# Info About Al Nafees Medical College Test?



## Mishaal Fatima (Sep 25, 2013)

I need info about the test. Is it difficult? What is the syllabus and how to they make their aggregate?


----------



## Crypt (Oct 8, 2013)

this college is 'under inquiry'
as mentioned on the pmdc website.

id suggest u take a look.


----------



## AbraDabra (Feb 5, 2012)

Never heard of Al Nafees. Its probably a new one.


----------



## Crypt (Oct 8, 2013)

AbraDabra said:


> Never heard of Al Nafees. Its probably a new one.

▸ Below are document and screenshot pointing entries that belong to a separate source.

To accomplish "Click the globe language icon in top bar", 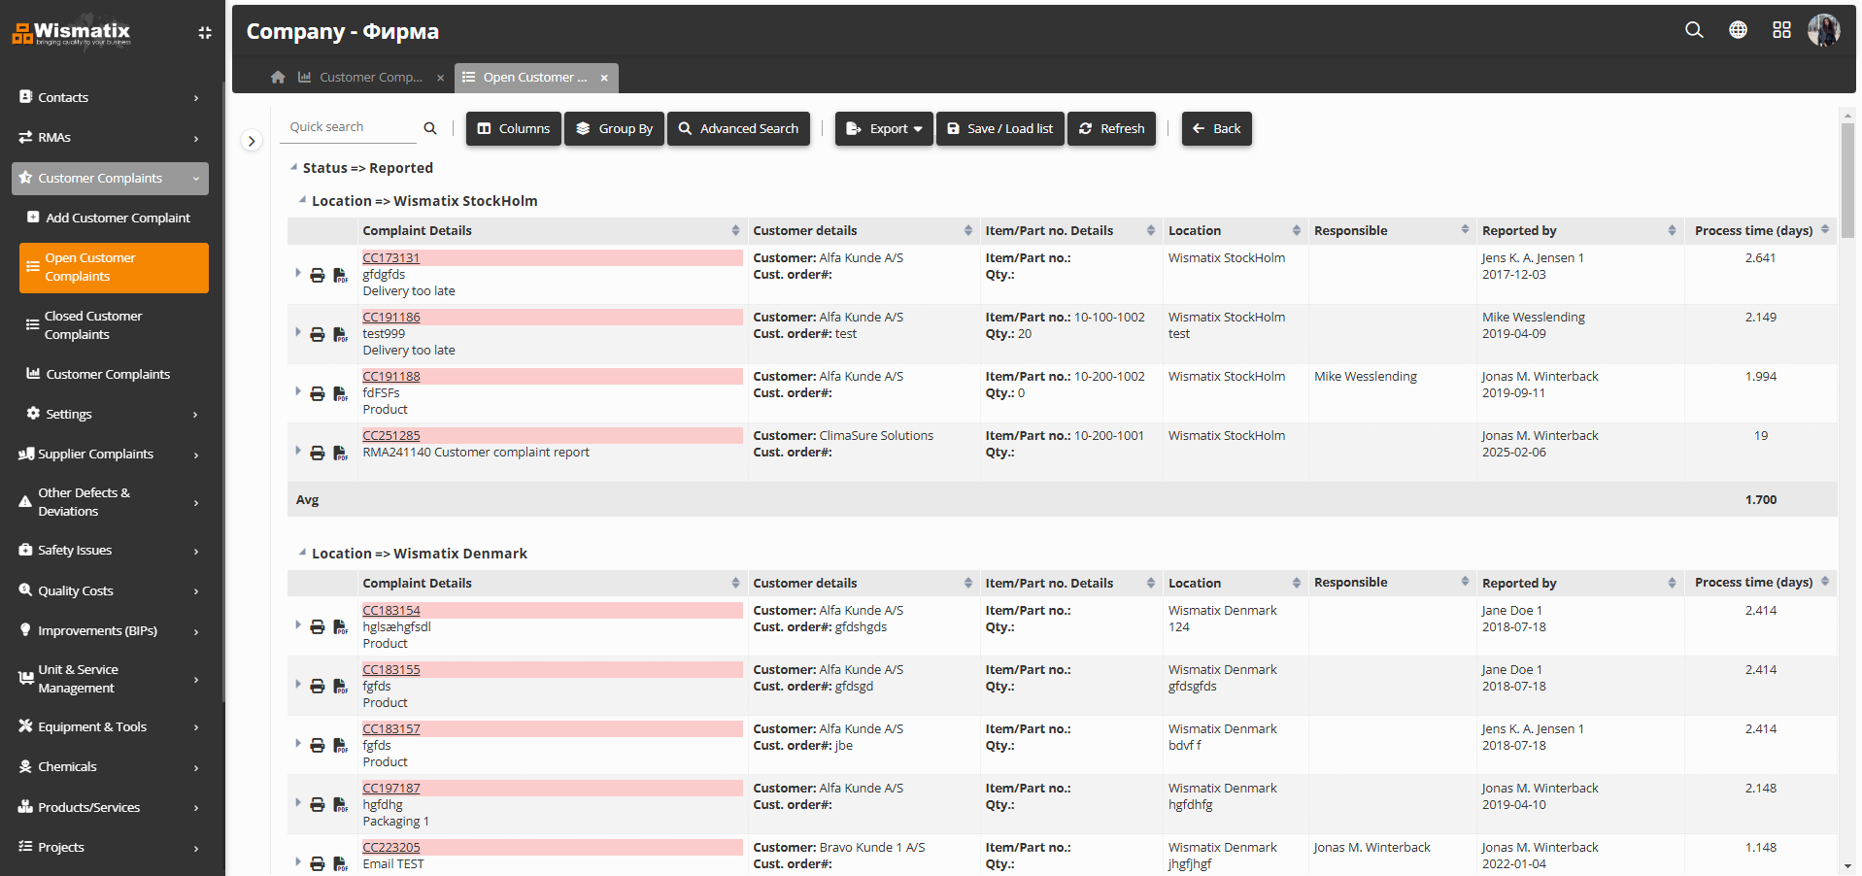I will tap(1738, 30).
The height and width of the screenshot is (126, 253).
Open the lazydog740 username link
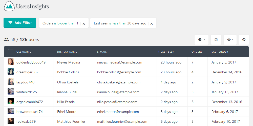tap(25, 82)
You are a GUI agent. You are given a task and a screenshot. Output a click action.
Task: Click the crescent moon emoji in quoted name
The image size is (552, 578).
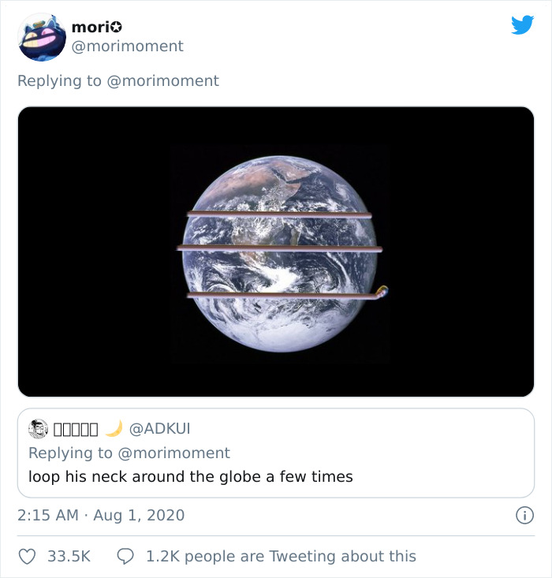tap(114, 428)
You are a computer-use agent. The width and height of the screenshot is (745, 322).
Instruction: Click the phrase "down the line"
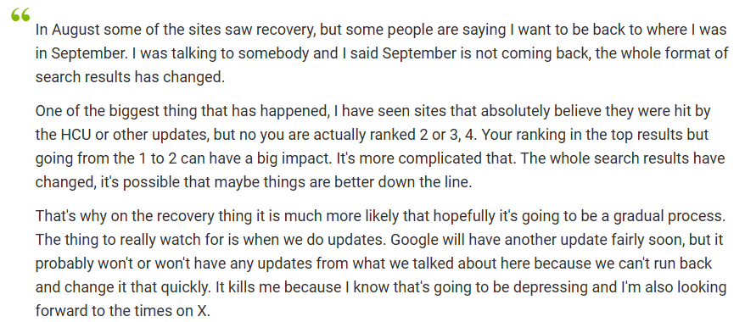429,182
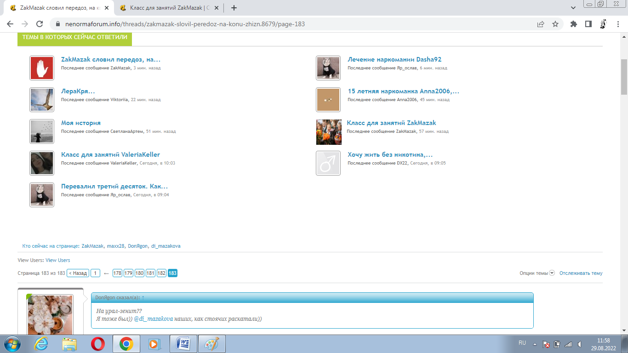Open the tab search chevron dropdown

[573, 8]
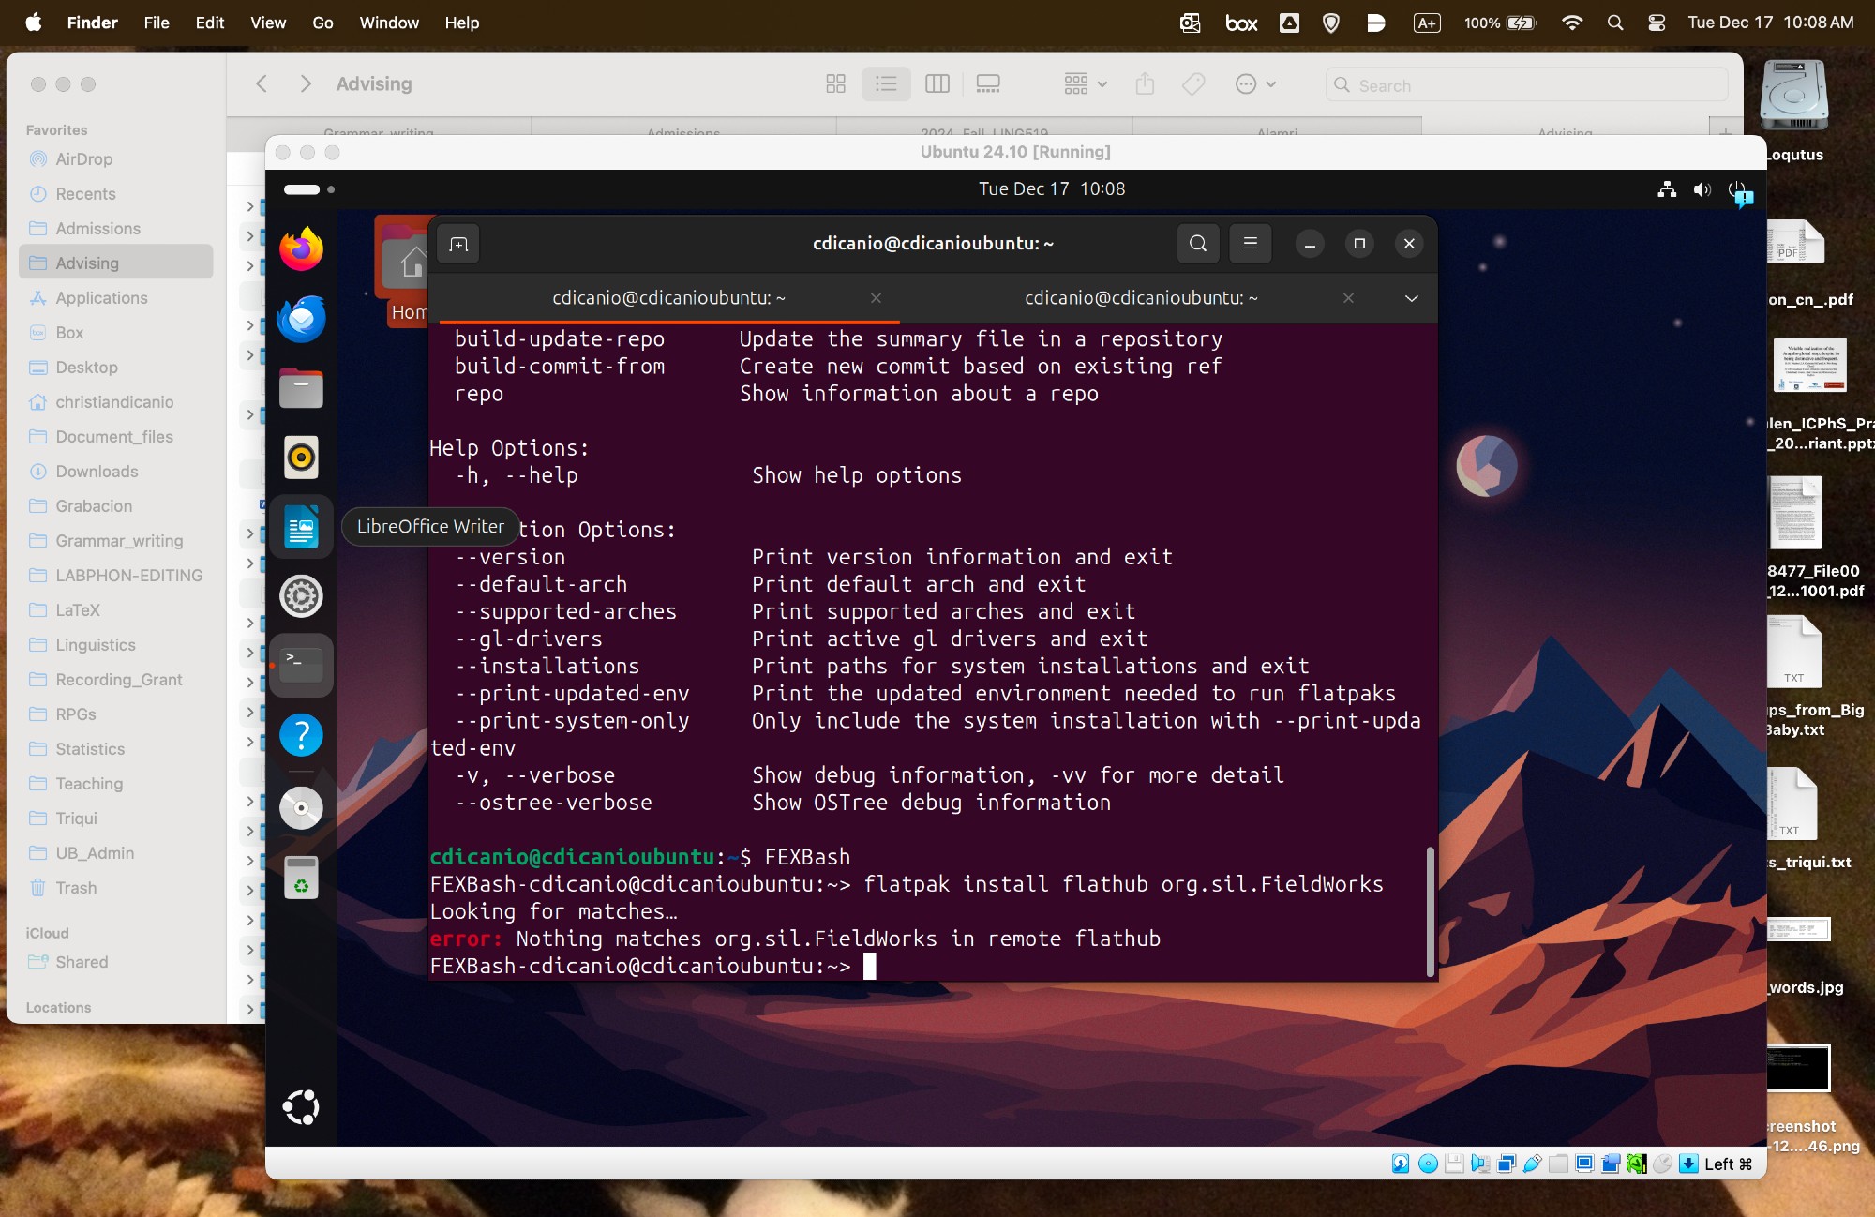Toggle macOS Control Center in the menu bar
Screen dimensions: 1875x1217
1657,23
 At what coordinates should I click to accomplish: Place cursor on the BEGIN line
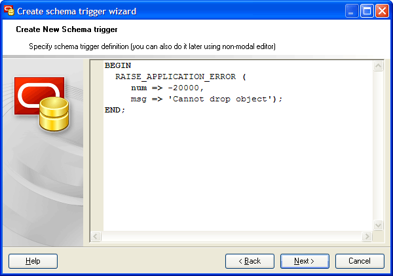click(x=118, y=65)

its an ISRA project at isl


----------



## AbraDabra (Feb 5, 2012)

Isra is a group? or Isra as in the Isra med. college?


----------



## Crypt (Oct 8, 2013)

the med college.


----------



## tamoor (Oct 3, 2013)

Al nafees medical college is under isra.I know about it for a brother of my friend got in.I don't expect merit to be high for his score in fsc was only 770.Also it is famous for its quarrels with hec.But now it's okay.But people don't hold high opinion of it.


----------



## apicomb (Sep 29, 2013)

It doesn't have a good rep. Their pre-clinical side is ok but their clinical side is terribe. students have little to none patient exposure. Al-Nafees is a college of Isra university which is based in Hydrabad. Al-Nafees itself is based in Islamabad on Lethrar road. They admit students on either SAT, MCAT or their own admin test result. If yo've got a godd enough MCAT ro SAT score then you won't need to take the admin test.


----------



## Mishaal Fatima (Sep 25, 2013)

So, is it a bad choice? What about central parks or Avicenna?


----------



## tamoor (Oct 3, 2013)

Mishaal Fatima said:


> So, is it a bad choice? What about central parks or Avicenna?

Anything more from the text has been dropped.